Yesterday was a remarkable day, a day I honestly thought I’d never witness. After 15 years, since I walked away from full- time ministry, I accepted a call to minister once again. My faith has certainly evolved much as has my maturity and expectations. I believe I’m content being me and don’t need success to feel my worth as in the past. I also feel I understand people much better than in my youth. I carry no illusions of grandeur about neither leadership nor parishioner, realizing they are but frail creatures of dust struggling to get by each day, just like I am.
My exodus from the church was both self imposed and church enforced. I am confident my choice to walk away from ministry was both a spiritual and emotional consideration, which was needed by me and those in my world.
God is very good! God is fully aware of my strengths and my obvious weaknesses. My comfort lies within the certain knowledge of God’s care and provision. Gifts provided me even in times of my greatest distancing came with the directive to reminding me of an even greater purpose.

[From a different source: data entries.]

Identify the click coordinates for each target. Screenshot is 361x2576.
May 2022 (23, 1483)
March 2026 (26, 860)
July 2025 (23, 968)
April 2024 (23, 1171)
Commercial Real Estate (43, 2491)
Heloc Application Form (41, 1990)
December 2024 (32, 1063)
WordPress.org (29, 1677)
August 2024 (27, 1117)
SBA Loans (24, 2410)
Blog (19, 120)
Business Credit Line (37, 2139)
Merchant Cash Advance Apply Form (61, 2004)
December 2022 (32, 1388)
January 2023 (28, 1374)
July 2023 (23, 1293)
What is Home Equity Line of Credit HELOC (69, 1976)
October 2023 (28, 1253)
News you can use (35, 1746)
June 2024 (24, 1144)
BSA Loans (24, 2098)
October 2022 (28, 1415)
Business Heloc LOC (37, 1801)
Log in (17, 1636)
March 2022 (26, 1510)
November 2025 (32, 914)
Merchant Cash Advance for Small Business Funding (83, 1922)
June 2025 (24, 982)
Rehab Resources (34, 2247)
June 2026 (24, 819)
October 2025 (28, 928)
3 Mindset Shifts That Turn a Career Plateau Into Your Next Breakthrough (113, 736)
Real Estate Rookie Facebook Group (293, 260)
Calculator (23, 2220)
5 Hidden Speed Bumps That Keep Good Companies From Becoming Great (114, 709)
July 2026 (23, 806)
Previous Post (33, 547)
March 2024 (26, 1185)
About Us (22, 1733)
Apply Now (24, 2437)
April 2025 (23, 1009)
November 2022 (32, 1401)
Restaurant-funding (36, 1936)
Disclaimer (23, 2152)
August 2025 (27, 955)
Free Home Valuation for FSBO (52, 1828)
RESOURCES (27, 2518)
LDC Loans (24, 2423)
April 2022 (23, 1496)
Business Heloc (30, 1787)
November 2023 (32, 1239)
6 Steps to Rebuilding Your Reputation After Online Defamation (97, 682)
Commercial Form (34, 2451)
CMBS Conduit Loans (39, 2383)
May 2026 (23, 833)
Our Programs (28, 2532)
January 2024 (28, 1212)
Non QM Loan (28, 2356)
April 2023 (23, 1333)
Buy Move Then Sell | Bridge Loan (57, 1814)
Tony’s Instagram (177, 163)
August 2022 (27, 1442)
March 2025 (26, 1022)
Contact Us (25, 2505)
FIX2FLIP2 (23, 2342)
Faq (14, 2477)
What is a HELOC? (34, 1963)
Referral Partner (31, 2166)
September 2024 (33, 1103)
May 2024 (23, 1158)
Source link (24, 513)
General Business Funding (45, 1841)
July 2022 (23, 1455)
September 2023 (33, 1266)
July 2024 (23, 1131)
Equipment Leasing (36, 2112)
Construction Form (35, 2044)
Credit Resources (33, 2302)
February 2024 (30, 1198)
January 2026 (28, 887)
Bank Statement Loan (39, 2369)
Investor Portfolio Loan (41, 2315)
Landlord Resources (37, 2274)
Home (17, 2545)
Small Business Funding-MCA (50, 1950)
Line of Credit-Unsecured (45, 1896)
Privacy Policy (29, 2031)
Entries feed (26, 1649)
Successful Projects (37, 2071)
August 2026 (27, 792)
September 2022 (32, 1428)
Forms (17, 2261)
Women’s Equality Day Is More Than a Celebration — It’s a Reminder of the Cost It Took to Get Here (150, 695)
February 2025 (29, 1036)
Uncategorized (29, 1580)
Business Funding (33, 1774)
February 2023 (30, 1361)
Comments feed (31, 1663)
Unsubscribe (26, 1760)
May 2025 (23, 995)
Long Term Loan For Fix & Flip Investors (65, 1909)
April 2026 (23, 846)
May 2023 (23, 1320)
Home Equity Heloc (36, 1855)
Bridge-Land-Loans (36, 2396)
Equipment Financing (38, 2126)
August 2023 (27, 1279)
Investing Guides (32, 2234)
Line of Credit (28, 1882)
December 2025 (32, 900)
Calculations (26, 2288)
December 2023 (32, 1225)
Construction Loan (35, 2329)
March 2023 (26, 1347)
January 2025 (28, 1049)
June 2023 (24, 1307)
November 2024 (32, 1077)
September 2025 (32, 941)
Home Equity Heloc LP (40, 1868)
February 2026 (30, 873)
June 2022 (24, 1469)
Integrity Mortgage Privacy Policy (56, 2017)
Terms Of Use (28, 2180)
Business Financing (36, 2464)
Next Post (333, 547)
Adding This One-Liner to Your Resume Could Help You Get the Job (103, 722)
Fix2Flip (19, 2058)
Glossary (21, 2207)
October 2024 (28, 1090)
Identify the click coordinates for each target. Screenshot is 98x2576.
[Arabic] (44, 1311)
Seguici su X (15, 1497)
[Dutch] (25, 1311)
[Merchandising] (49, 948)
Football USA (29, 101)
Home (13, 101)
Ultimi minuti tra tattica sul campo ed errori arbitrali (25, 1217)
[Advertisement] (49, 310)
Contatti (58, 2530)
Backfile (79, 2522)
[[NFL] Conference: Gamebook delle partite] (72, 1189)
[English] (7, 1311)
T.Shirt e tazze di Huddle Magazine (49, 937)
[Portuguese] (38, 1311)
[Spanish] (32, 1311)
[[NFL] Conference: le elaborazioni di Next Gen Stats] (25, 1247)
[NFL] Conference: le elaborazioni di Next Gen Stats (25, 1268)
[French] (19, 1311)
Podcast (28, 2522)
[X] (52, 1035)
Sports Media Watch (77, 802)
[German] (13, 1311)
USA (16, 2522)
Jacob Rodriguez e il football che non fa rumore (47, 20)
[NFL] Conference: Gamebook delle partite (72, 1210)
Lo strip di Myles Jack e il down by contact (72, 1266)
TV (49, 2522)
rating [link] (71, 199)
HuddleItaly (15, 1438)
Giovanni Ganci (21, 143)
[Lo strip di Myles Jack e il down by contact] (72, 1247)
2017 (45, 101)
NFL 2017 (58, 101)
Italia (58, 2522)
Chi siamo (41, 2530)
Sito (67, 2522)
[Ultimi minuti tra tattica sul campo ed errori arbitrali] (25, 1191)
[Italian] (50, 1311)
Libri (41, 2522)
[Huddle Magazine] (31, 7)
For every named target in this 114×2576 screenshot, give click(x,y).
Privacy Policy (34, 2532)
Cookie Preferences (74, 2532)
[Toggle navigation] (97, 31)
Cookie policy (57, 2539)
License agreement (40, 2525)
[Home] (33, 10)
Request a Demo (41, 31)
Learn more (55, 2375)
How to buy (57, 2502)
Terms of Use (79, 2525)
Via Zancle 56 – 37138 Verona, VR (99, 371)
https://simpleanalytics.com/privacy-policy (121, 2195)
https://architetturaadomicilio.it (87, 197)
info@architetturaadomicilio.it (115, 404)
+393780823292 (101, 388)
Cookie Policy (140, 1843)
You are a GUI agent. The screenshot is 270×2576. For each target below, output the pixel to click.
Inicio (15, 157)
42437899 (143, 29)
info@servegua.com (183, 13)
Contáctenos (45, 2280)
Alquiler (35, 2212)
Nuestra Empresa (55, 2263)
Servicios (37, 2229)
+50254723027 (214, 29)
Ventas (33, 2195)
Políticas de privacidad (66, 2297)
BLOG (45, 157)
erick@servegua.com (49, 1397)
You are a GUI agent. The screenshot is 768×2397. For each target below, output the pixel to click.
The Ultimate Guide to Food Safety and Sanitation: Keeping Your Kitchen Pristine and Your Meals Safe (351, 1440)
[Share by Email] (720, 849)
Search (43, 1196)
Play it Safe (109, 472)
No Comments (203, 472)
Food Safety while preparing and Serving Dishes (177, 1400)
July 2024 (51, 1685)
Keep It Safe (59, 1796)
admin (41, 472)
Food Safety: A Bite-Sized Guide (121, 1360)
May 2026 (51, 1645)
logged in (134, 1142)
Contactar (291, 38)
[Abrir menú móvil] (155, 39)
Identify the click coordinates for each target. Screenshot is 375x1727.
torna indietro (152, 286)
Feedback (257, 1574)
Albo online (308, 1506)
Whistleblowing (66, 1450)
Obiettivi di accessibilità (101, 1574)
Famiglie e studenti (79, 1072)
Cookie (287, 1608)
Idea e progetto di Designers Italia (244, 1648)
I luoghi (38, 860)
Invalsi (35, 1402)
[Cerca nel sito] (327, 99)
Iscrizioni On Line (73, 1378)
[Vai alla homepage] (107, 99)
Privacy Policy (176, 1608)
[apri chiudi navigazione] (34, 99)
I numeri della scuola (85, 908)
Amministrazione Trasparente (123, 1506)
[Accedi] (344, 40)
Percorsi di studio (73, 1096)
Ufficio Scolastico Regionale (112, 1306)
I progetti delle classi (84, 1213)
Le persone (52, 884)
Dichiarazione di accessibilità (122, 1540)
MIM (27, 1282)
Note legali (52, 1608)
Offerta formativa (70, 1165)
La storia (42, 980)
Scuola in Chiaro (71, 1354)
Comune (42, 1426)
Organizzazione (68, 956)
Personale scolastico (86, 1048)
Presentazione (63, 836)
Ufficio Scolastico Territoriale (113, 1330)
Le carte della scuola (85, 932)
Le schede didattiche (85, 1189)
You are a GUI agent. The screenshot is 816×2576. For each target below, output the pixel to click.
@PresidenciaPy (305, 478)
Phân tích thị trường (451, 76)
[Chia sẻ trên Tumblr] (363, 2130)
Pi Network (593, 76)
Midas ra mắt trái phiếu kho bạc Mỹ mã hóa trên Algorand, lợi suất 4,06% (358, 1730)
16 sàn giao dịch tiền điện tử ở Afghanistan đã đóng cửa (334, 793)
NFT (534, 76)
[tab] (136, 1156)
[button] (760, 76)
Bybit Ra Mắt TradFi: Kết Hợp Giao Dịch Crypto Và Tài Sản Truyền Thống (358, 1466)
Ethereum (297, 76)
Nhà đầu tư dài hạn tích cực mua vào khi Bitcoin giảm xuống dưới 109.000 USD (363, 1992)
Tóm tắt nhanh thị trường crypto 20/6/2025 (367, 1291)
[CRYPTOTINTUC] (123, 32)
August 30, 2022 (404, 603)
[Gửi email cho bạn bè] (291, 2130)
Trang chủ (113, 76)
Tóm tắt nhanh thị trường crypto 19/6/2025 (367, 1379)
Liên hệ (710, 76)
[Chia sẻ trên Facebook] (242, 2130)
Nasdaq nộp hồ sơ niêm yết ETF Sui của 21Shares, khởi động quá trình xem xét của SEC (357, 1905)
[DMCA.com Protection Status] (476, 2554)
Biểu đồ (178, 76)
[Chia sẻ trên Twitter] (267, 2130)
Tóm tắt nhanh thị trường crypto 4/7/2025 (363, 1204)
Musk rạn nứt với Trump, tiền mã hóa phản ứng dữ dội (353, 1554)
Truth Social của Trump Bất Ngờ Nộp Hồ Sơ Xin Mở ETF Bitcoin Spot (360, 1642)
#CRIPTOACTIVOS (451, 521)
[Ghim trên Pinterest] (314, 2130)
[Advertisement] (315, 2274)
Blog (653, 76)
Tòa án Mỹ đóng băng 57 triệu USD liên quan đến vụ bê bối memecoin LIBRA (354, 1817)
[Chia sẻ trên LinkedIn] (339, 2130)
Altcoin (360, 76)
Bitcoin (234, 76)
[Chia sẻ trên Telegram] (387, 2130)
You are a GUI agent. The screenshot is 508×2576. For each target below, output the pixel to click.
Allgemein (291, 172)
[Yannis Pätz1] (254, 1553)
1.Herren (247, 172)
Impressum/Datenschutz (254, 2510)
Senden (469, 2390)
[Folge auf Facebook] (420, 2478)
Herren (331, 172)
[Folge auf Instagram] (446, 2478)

Now is the time for me to dance again. To feel the rhythm of life beat within my softened heart. It’s not enough to just feel that life beat but to sway to it’s moving. My goal is live life on purpose, to live with meaning and value. I want my life dance to reflect the depth of love I feel in my heart.
So here we go…pray for me as I step back into the great unknown. One filled with heartbreak, uncertainty, and frustration. I can’t wait.